La gran batalla que se avecina no será entre la derecha y la izquierda, ni entre Occidente y Oriente. Será entre la democracia y el poder tecnológico privado. Por un lado, instituciones lentas e imperfectas, pero que responden ante los ciudadanos. Por otro lado, gigantes rápidos, sin escrúpulos, globales, que no responden ante nadie.
Si la
tecnología se convierte en el nuevo poder soberano, el riesgo no es un retorno
al fascismo del pasado.
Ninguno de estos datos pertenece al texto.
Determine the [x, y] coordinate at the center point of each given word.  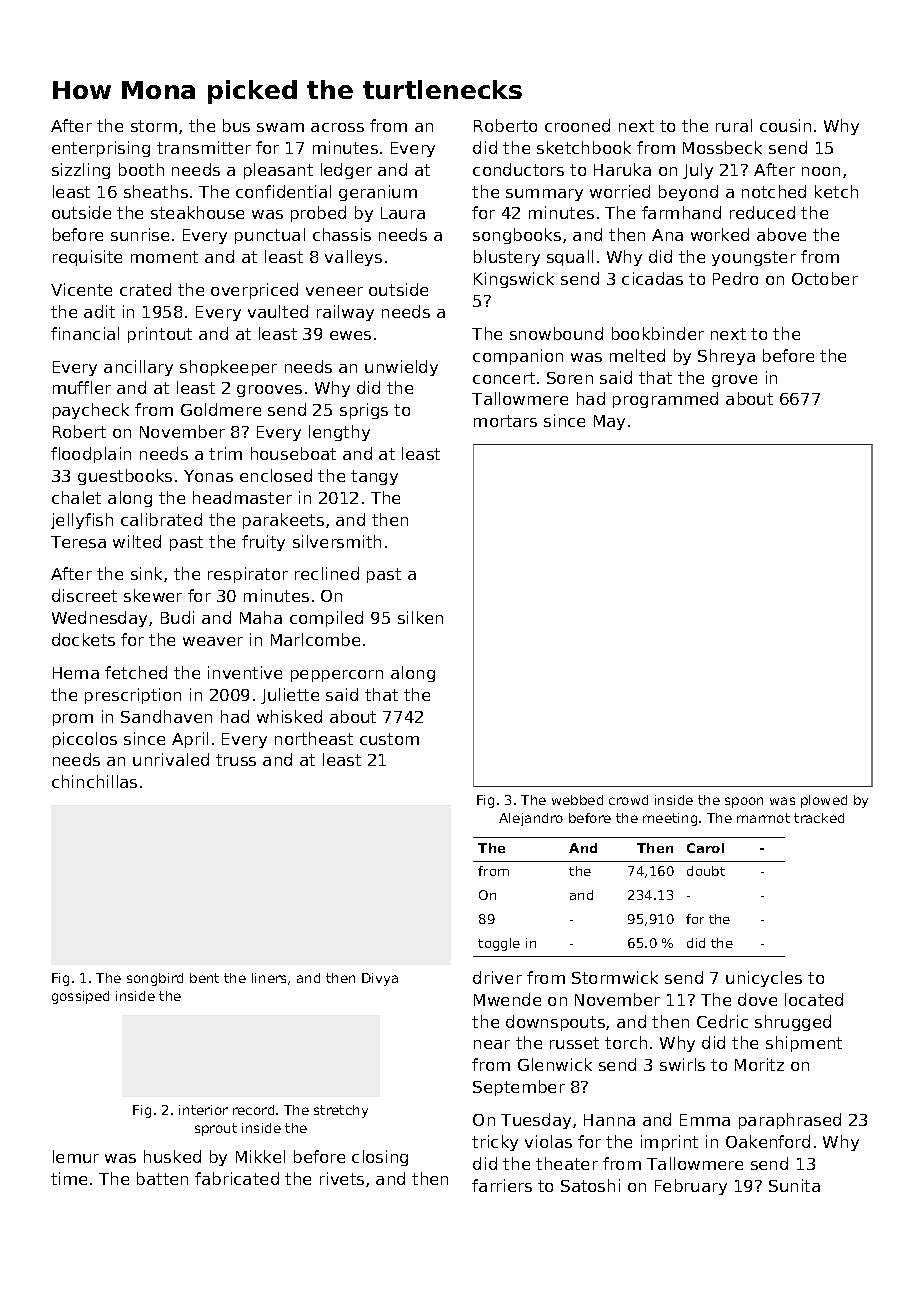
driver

Es algo más sutil: un autoritarismo suave, sin
uniformes, sin discursos grandilocuentes y sin partidos.
Es
decir, un autoritarismo que se instala en los teléfonos, en los datos
biológicos, en los algoritmos que deciden quién ve qué, quién recibe atención
médica, quién trabaja y quién queda al margen.
Los
nuevos tecno-aristócratas no son tiranos en el sentido clásico, ni visionarios
desinteresados: buscan algo más ambicioso. Quieren moldear el futuro de la
humanidad según su propia visión, sin pasar por el voto, el debate o la
sociedad civil.
No
aspiran a estatuas ni desfiles, pero ejercen un poder que tiende a lo absoluto,
sin responsabilidad hacia quienes sufren sus efectos.
Hay
quien sostiene que es el momento de devolver la tecnología a la democracia, no
fuera de ella. De comprender dónde termina la innovación y dónde comienza el
poder. Porque la libertad no se pierde en un día: se pierde cuando dejamos de
darnos cuenta de quién decide por nosotros.
La
sociedad civil, corazón de la democracia, debe encontrar las herramientas para
reafirmar su soberanía sobre el capital tecnológico. No solo están en juego el
bienestar o la privacidad, sino el concepto mismo de ser humano, igual en
derechos y límites biológicos, no en privilegios digitales.